━━ SUPPLIED MATERIAL ━━

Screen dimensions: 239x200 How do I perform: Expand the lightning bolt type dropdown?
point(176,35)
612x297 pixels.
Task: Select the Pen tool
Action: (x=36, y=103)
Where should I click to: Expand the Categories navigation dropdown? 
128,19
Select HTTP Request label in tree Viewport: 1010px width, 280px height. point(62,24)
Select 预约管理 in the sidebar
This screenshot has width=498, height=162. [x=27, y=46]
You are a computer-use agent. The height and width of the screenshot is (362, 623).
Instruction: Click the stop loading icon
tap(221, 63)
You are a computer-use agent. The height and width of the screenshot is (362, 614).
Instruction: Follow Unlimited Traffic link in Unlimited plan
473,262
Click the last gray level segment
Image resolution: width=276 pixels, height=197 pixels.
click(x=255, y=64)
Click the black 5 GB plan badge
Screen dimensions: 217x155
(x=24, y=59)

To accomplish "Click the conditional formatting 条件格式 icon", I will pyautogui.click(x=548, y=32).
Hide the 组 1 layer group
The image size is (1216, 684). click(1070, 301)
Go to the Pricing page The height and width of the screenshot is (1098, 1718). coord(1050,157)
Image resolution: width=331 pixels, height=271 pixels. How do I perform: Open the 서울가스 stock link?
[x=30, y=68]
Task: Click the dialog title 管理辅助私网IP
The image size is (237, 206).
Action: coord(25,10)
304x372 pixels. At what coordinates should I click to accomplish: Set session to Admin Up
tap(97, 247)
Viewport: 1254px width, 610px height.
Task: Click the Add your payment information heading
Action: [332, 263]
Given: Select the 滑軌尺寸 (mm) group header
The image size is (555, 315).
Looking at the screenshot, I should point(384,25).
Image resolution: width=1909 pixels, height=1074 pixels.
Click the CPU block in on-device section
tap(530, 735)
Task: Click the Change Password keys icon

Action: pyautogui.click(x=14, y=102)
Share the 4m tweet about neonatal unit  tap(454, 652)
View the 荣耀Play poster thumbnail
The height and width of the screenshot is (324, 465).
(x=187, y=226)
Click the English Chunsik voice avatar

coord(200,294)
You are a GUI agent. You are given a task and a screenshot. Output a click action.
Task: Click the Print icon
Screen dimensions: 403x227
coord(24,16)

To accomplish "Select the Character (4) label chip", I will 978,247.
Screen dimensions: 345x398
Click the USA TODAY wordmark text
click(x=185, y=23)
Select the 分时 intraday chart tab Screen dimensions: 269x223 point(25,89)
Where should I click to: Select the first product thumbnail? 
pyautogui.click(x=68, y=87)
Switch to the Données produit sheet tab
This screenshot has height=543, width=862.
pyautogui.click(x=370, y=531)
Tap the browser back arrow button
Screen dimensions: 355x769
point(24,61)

━━━

Reproduce the listing verbatim, from the line containing "Where should I click to: Select" through the last line of the listing, including both.

Where should I click to: Select the first product thumbnail? 
pyautogui.click(x=68, y=87)
Switch to the Données produit sheet tab
This screenshot has height=543, width=862.
pyautogui.click(x=370, y=531)
Tap the browser back arrow button
Screen dimensions: 355x769
point(24,61)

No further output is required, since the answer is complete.